What the exercise asks -> The answer is the exact text of every line from the one that contains "You are a computer-use agent. This" to the final line of the entries below, with pictures left out.

Extracted entries ->
-=-=-
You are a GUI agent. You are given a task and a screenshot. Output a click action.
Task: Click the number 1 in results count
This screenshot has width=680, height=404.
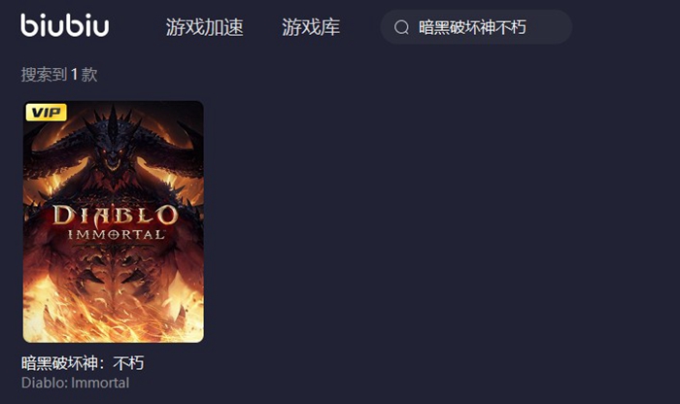pos(74,75)
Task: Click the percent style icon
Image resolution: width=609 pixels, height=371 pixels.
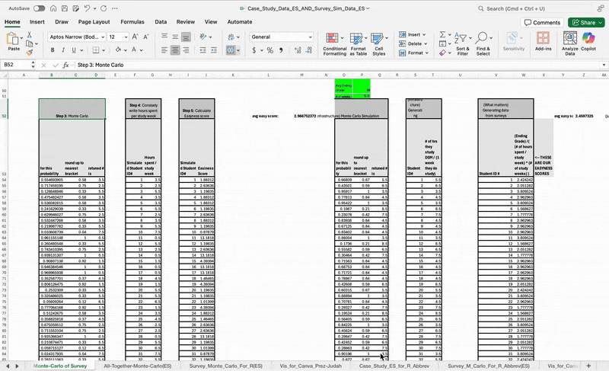Action: [269, 50]
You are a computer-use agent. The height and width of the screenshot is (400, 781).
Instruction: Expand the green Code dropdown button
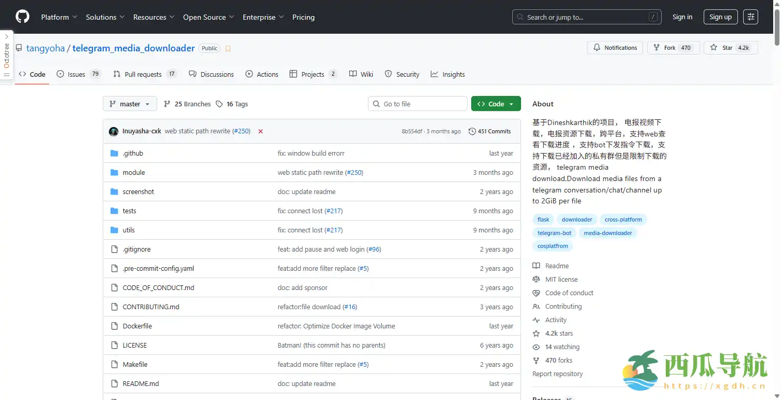[x=496, y=104]
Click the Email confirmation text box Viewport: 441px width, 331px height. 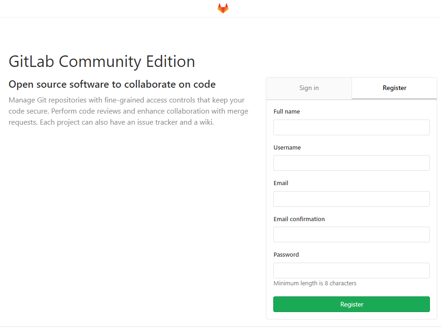tap(351, 235)
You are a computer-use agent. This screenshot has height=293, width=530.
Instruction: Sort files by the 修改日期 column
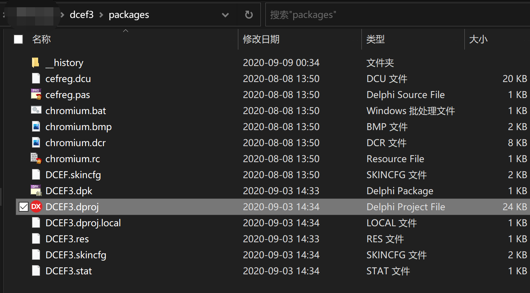[261, 39]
-=-=-
Exercise answer ->
You are a computer-use agent. This screenshot has height=293, width=530.
Instruction: Sort files by the 修改日期 column
[261, 39]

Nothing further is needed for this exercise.